Professor of Otolaryngology and Communication Sciences & Microbiology and Immunology
Medical College of Wisconsin
Co-founder and Chief Scientific Officer, N-Zyme Biomedical Inc.
MedicalResearch.com: Please provide a summary of your findings in your Modulation of Pepsin-Mediated Inflammatory Responses in Vocal Cord Epithelial Cells by Amprenavir and how that is impacting your future research studies.
Dr. Johnston: In this study, we wanted to know whether pepsin — the key nonacid component of reflux — could trigger inflammatory signaling in vocal cord epithelial cells, and whether a pepsin inhibitor could reverse that response. We found that exposing human vocal cord cells to pepsin at neutral pH, mimicking the nonacidic conditions typical of laryngopharyngeal reflux (LPR), significantly increased the transcription factor HIF-2α along with the downstream inflammatory genes IL8, IL1B, and ICAM1. Co-treatment with amprenavir, a pepsin inhibitor and the active metabolite of fosamprenavir, reduced HIF-2α levels and significantly suppressed IL8, ICAM1, and TNF expression.

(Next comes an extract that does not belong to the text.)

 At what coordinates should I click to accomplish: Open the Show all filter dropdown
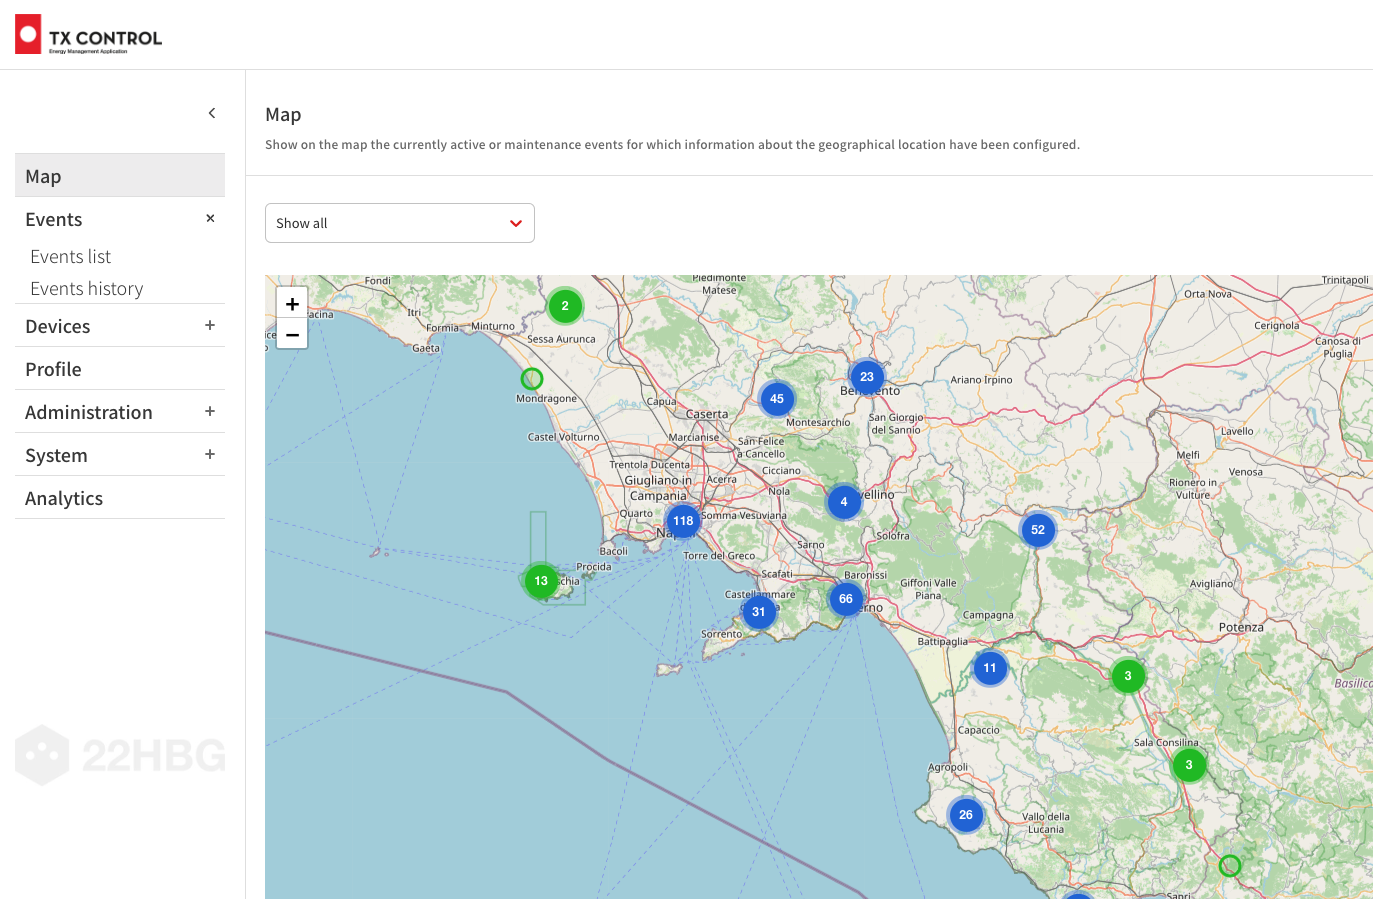click(399, 223)
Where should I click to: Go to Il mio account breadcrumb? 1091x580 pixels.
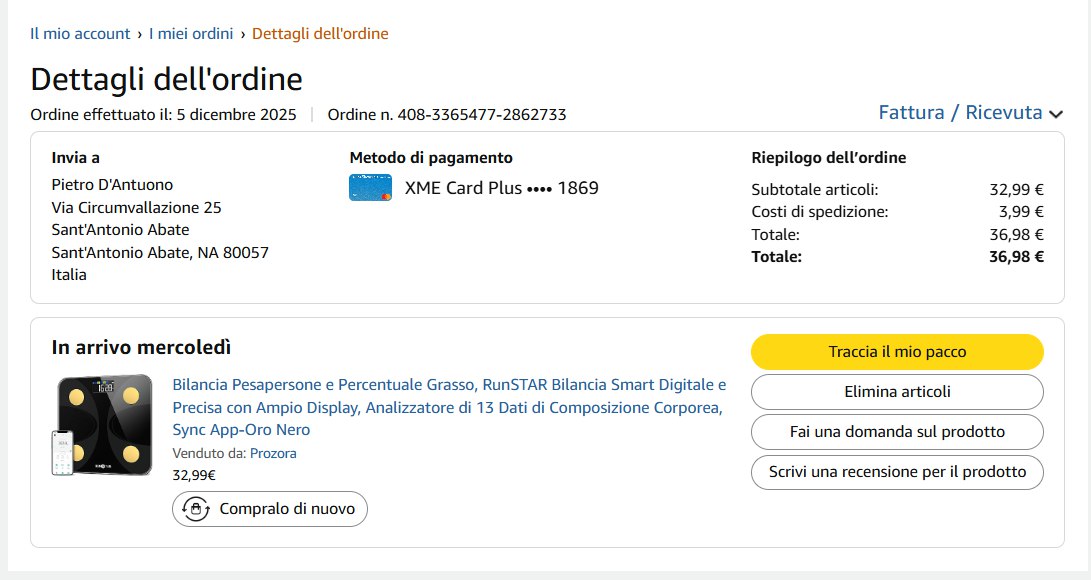coord(80,34)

Interestingly, when we blocked HIF-2α's transcriptional activity directly, only IL1B expression was reduced; IL8 and ICAM1 were unaffected or even further increased. This tells us that HIF-2α is one contributor to pepsin-driven inflammation in the vocal cords, but not the whole story — pepsin is very likely activating several parallel stress pathways (NF-κB and MAPK signaling, among others) at the same time. For our future work, this reinforces that a single downstream pathway inhibitor is unlikely to fully quiet pepsin-induced inflammation, whereas a pepsin inhibitor acting further upstream, like amprenavir, has the potential to blunt several of these pathways at once. We are now examining whether similar mechanisms extend to pepsin's emerging role in pulmonary fibrotic disease and gastro-esophageal reflux disease (GERD).